Data shown:

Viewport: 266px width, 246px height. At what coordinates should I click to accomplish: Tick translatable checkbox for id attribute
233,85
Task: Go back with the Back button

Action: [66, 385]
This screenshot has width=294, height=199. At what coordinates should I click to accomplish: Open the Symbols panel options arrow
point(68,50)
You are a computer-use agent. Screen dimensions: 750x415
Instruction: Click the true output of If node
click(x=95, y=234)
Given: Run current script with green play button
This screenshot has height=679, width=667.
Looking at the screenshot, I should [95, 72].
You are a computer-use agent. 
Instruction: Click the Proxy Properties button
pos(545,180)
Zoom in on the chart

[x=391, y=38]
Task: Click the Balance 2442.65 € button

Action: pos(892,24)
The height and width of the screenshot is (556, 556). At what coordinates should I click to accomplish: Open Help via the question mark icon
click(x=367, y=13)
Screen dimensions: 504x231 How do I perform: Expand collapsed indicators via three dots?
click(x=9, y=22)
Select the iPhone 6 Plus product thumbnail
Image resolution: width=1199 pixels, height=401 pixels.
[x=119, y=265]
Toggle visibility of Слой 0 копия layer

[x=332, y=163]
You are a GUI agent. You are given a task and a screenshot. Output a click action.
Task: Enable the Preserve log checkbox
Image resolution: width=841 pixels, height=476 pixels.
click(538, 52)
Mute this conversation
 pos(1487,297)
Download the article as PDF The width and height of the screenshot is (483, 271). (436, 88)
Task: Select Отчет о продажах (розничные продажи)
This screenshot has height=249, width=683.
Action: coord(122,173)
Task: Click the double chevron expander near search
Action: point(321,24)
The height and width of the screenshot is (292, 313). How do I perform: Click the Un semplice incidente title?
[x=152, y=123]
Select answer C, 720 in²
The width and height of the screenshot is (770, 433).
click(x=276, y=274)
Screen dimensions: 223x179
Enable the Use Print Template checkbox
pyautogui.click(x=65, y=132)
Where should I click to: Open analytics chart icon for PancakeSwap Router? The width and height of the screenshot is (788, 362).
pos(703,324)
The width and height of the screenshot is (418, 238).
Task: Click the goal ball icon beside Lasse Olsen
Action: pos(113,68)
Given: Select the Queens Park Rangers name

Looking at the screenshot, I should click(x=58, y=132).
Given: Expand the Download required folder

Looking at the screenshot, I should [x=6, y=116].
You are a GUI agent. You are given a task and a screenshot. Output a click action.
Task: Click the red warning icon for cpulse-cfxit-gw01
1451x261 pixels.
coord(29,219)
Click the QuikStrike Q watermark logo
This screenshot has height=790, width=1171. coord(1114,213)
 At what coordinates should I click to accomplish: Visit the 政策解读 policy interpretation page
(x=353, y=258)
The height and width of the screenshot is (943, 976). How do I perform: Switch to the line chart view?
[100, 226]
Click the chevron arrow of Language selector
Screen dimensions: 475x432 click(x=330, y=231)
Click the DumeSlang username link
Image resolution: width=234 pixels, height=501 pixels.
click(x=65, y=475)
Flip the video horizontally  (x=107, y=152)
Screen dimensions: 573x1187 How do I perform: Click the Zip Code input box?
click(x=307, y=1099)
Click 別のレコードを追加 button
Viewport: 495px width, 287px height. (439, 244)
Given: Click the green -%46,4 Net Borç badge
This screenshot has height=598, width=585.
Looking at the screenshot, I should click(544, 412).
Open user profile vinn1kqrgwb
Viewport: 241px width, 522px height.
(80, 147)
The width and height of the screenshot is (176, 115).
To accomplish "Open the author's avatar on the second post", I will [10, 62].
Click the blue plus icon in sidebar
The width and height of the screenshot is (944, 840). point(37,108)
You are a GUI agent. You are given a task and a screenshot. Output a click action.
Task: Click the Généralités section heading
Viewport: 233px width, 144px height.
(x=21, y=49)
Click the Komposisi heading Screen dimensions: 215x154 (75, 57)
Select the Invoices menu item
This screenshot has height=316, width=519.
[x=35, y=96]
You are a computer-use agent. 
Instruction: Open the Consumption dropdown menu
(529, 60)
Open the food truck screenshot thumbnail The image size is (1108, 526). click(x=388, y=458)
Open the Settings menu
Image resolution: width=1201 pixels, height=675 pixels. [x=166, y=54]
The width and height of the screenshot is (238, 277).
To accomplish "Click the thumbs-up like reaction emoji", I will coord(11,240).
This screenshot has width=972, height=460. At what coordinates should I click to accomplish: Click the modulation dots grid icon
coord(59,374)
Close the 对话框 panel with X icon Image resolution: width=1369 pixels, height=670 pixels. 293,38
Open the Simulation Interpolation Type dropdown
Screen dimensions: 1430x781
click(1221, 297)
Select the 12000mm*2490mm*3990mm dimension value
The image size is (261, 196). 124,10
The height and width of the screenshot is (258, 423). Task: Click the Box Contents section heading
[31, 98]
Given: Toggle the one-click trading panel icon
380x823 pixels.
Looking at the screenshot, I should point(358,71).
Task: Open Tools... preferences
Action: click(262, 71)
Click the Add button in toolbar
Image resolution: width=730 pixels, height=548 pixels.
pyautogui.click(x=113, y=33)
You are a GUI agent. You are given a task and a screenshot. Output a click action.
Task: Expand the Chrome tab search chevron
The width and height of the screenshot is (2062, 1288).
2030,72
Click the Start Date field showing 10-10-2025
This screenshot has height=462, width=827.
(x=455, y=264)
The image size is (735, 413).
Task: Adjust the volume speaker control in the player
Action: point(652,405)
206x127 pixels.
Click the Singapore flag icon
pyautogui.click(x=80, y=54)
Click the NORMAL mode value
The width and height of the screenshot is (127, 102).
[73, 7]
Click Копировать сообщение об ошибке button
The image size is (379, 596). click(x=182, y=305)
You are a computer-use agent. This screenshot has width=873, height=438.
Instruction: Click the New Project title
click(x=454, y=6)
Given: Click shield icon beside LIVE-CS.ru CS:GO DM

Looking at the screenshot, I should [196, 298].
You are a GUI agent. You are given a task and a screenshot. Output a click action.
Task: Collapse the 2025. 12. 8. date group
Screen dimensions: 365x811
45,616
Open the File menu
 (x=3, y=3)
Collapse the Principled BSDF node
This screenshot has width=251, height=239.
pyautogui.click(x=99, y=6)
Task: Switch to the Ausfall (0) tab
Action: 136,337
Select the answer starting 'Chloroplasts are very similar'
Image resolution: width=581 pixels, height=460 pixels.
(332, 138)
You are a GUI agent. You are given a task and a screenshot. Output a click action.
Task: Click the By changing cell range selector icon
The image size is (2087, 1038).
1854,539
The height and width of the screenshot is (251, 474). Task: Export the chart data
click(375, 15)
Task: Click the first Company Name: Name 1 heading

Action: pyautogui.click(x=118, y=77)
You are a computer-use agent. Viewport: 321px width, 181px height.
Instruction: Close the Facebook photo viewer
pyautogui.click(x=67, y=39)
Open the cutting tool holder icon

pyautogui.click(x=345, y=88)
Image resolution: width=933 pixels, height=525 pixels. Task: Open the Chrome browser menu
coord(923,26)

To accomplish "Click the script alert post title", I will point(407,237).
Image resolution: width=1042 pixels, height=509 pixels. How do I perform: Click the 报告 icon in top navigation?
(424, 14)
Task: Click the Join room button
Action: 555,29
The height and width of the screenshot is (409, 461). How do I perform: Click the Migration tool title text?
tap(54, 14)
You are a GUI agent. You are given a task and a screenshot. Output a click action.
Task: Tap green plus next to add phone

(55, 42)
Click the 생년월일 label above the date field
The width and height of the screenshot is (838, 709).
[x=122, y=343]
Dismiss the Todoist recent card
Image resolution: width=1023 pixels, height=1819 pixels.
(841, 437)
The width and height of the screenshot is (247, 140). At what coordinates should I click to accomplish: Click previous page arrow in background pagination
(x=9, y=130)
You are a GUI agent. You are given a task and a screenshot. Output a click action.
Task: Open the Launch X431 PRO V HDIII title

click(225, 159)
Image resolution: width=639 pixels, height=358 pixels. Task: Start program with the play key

What you have to do: Copy the entries above verbatim, from the line with "Click the QuikStrike Q watermark logo" to the line with "Flip the video", both included.

Task answer:
Click the QuikStrike Q watermark logo
This screenshot has height=790, width=1171. coord(1114,213)
 At what coordinates should I click to accomplish: Visit the 政策解读 policy interpretation page
(x=353, y=258)
The height and width of the screenshot is (943, 976). How do I perform: Switch to the line chart view?
[100, 226]
Click the chevron arrow of Language selector
Screen dimensions: 475x432 click(x=330, y=231)
Click the DumeSlang username link
Image resolution: width=234 pixels, height=501 pixels.
click(x=65, y=475)
Flip the video horizontally  (x=107, y=152)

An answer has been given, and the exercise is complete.